UK News

OpenTable Launches Campaign to Tackle No-Shows

Online booking service OpenTable has launched a campaign to tackle no-shows in restaurants, after it found that a third of UK diners have failed to turn up to their table booking without informing the restaurant at some point in their lives.

Research commissioned by OpenTable found that 4.4% of online bookings through OpenTable in the UK resulted in a no-show, compared to 4.6% of phone reservations.

Young adults admitted to being the worst offenders with a quarter (25%) of 16 - 24 year olds admitting to regularly failing to show up for their restaurant reservation. Meanwhile, the city with the largest number of diners who admit to having no-showed for a reservation at least once in their lives is London (40%), followed by Manchester (39%) then Leeds (38.7%).

Most UK no-shows (38%) claimed it was too last minute for them to cancel their booking but OpenTable emphasised that any notice given to the restaurant is better than none.

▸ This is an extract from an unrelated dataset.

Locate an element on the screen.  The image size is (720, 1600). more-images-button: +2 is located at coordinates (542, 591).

It has launched a light-hearted campaign in response to the problem, encouraging diners to ‘book responsibly’.

Designed to educate diners about the impact that not cancelling a reservation can have on businesses, it asks them to imagine what would happen if they turned up to a restaurant to discover that the staff hadn’t showed up.

It includes a YouTube video showing real-life diners turning up to a restaurant to find that there was no-one front of house to welcome them or take their orders.

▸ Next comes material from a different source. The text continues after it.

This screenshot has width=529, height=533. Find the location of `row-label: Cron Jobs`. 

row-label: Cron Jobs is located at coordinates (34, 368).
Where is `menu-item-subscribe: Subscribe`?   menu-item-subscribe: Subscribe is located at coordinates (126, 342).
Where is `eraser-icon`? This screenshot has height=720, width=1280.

The booking service, which sends reminder notifications to diners, has also promised to ban anyone who fails to show up to a booking four times within 12 months without cancelling.

Adrian Valeriano, VP EMEA, OpenTable, said: “We can all be more aware of the impact that no-shows and late cancellations can have on a restaurant. We have launched this campaign to help build awareness among diners of the issue and showcase how we continue to leverage our technology and diner network in ways that only OpenTable can to help reduce no-show rates and mitigate the impact of late cancellations.”